Dataset entries:
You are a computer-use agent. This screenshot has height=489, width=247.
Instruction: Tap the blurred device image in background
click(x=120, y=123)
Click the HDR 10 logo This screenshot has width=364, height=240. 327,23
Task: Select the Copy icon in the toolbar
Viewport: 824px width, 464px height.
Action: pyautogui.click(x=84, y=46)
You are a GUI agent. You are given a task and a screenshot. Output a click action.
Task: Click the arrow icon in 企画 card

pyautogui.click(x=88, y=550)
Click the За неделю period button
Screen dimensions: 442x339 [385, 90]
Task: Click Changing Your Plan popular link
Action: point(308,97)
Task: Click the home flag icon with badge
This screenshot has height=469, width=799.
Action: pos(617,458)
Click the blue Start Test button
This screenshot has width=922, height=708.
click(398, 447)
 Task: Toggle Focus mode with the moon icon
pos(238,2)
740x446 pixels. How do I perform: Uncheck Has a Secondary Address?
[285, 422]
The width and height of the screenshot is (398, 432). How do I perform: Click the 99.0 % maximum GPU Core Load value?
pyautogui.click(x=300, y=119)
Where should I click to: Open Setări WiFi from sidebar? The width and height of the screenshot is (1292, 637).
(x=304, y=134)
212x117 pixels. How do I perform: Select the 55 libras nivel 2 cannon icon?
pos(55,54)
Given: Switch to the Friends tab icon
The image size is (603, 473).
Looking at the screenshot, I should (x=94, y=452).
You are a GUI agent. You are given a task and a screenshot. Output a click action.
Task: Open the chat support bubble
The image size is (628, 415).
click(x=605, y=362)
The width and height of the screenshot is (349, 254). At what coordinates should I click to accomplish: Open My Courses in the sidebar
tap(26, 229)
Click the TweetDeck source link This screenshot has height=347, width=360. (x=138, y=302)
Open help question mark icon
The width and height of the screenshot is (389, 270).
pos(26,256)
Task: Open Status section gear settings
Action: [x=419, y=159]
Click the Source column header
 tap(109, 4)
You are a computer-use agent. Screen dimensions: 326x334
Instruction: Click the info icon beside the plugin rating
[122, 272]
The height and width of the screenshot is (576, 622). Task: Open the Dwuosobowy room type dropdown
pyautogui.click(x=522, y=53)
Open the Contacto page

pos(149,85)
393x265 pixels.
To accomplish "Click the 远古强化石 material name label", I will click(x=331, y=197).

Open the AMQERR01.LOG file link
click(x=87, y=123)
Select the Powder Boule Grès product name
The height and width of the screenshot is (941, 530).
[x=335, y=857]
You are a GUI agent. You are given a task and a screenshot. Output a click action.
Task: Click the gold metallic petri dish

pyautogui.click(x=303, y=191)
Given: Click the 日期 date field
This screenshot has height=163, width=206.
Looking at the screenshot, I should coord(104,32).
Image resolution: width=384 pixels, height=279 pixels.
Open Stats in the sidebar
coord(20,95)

Exercise prompt:
Reproduce all the entries verbatim, leaving nothing out.

Solved exercise:
You are a computer-use agent. This screenshot has height=489, width=247.
Instruction: Tap the blurred device image in background
click(x=120, y=123)
Click the HDR 10 logo This screenshot has width=364, height=240. 327,23
Task: Select the Copy icon in the toolbar
Viewport: 824px width, 464px height.
Action: pyautogui.click(x=84, y=46)
You are a GUI agent. You are given a task and a screenshot. Output a click action.
Task: Click the arrow icon in 企画 card

pyautogui.click(x=88, y=550)
Click the За неделю period button
Screen dimensions: 442x339 [385, 90]
Task: Click Changing Your Plan popular link
Action: point(308,97)
Task: Click the home flag icon with badge
This screenshot has height=469, width=799.
Action: pos(617,458)
Click the blue Start Test button
This screenshot has width=922, height=708.
click(398, 447)
 Task: Toggle Focus mode with the moon icon
pos(238,2)
740x446 pixels. How do I perform: Uncheck Has a Secondary Address?
[285, 422]
The width and height of the screenshot is (398, 432). How do I perform: Click the 99.0 % maximum GPU Core Load value?
pyautogui.click(x=300, y=119)
Where should I click to: Open Setări WiFi from sidebar? The width and height of the screenshot is (1292, 637).
(x=304, y=134)
212x117 pixels. How do I perform: Select the 55 libras nivel 2 cannon icon?
pos(55,54)
Given: Switch to the Friends tab icon
The image size is (603, 473).
Looking at the screenshot, I should (x=94, y=452).
You are a GUI agent. You are given a task and a screenshot. Output a click action.
Task: Open the chat support bubble
The image size is (628, 415).
click(x=605, y=362)
The width and height of the screenshot is (349, 254). At what coordinates should I click to accomplish: Open My Courses in the sidebar
tap(26, 229)
Click the TweetDeck source link This screenshot has height=347, width=360. (x=138, y=302)
Open help question mark icon
The width and height of the screenshot is (389, 270).
pos(26,256)
Task: Open Status section gear settings
Action: [x=419, y=159]
Click the Source column header
 tap(109, 4)
You are a computer-use agent. Screen dimensions: 326x334
Instruction: Click the info icon beside the plugin rating
[122, 272]
The height and width of the screenshot is (576, 622). Task: Open the Dwuosobowy room type dropdown
pyautogui.click(x=522, y=53)
Open the Contacto page

pos(149,85)
393x265 pixels.
To accomplish "Click the 远古强化石 material name label", I will click(x=331, y=197).

Open the AMQERR01.LOG file link
click(x=87, y=123)
Select the Powder Boule Grès product name
The height and width of the screenshot is (941, 530).
[x=335, y=857]
You are a GUI agent. You are given a task and a screenshot. Output a click action.
Task: Click the gold metallic petri dish

pyautogui.click(x=303, y=191)
Given: Click the 日期 date field
This screenshot has height=163, width=206.
Looking at the screenshot, I should coord(104,32).
Image resolution: width=384 pixels, height=279 pixels.
Open Stats in the sidebar
coord(20,95)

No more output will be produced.